Qual seu maior medo em relação aos filhos?
Você entra em uma máquina do tempo e é catapultado para o passado. Chegando lá descobre que não tem direito a frequentar a escola, não pode trabalhar e seu casamento será arranjado. Pergunta: você chegou lá como homem ou como mulher?
Outra questão: o ano é 2023 e você segue em viagem para um destino desconhecido, ao desembarcar, encontra a mesmíssima circunstância descrita acima. Em que país você chegou? No primeiro caso você é uma mulher, óbvio, no segundo, você chegou no Afeganistão sob o regime do Talibã (mas poderia ser o Iêmen, Síria…).
Não sabemos se ou quando traremos essas meninas da Idade Média para o século 21, por isso, a depender do ponto de partida e de chegada, o migrante não se desloca só no espaço, mas, principalmente, no tempo.
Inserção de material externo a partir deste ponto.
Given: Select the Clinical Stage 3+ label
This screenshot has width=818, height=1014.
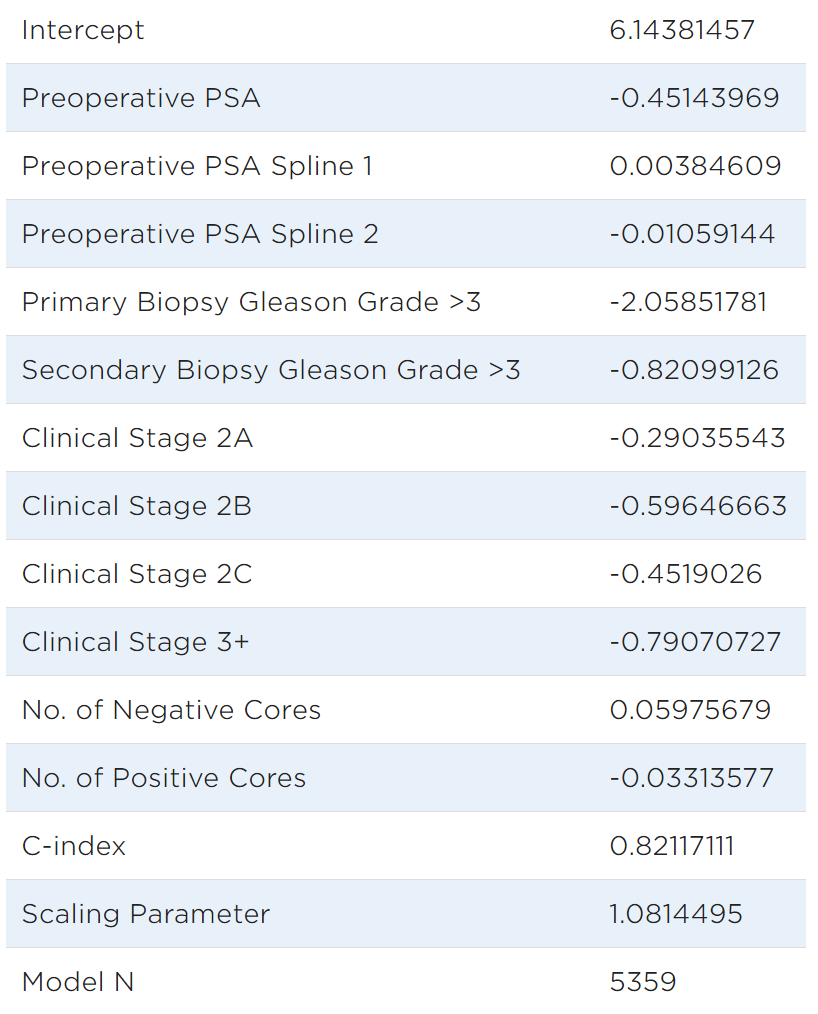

O antídoto para controlar a sanha humana de submeter um gênero ao outro passa pela criação e vigilância de um novo pacto social, mas pode chamar de feminismo mesmo.
Os coletivos feministas, os que me inspiram pelo menos, têm essa aspiração: unir mulheres (e homens) em defesa de pessoas oprimidas por seu gênero, considerando as diferenças raciais e de classe.
Trata-se da permanente luta para evitar que metade da humanidade submeta a outra a seus desejos.
Aqui os homens se dividem. De um lado existem aqueles que, cientes de seu lugar nessa engrenagem destrutiva decidem entendê-la e, conscientemente, parar de reproduzi-la, estabelecendo relações muito mais complexas e gratificantes com a feminilidade.
Dá trabalho, mas a vantagem é que a energia gasta para manter a fachada de machão, que tanto fragiliza e emburrece os homens, pode ser gasta cuidando de si e do outro. Ou seja, pode ser gasta amando e sendo amado.
Alguns homens criam espaços de reflexão para falar das questões da masculinidade. O tema merece ser debatido para que repensem quem se tornaram na fila do pão a partir da luta das mulheres. Se a definição de masculinidade se dava às expensas de serem o oposto da mulher e de ter poder sobre elas, agora lhes cabe descobrir quem são sem apelar para o anacronismo.
Mas, como em toda luta por poder, espaços não são cedidos facilmente. Muitos homens têm apostado no recrudescimento dos estereótipos de gênero. É nessa hora que não usamos a palavra masculinidade, mas machismo, pois ela se refere a considerar as diferenças de gênero como diferenças de valor.
São homens que se apavoram e ficam paranoicos com a possibilidade de receberem das mulheres o mesmo tratamento que lhes oferecem: mandar, trair, coagir, abusar. Isso sem entrar na seara dos atos criminosos que resultam desse discurso: estuprar, torturar e matar.
Para justificar o poder sobre o outro é absolutamente necessário que ele seja demonizado. À mulher, desde Adão e Eva, é imputado tudo que da sexualidade humana gera angústia por não sabermos nem controlarmos.
Elas são ditas dissimuladas, inconstantes, manipuladoras. Daí que os jovens —iniciantes na descoberta do próprio desejo sexual, do próprio corpo, de como abordar o outro— são mais suscetíveis a discursos que prometam compensar suas inseguranças. Por isso eles se tornam alvo fácil daqueles que ganham a vida fomentando a paranoia e a insegurança masculina da qual decorrem as violências que deixam insones pais e mães de meninas.
Sugiro o belíssimo filme holandês “Close”, no qual se vê a sombra que se projeta sobre a virilidade dos meninos quando eles cultivam uma amizade íntima e calorosa —comumente associada à relação entre meninas.
Bem longe do Afeganistão, aqui mesmo, uma mulher sofre violência a cada 2 minutos, é estuprada a cada meia hora e é vítima de feminicídio a cada 6 horas.
Ciente disso, qual seu maior medo em relação aos filhos?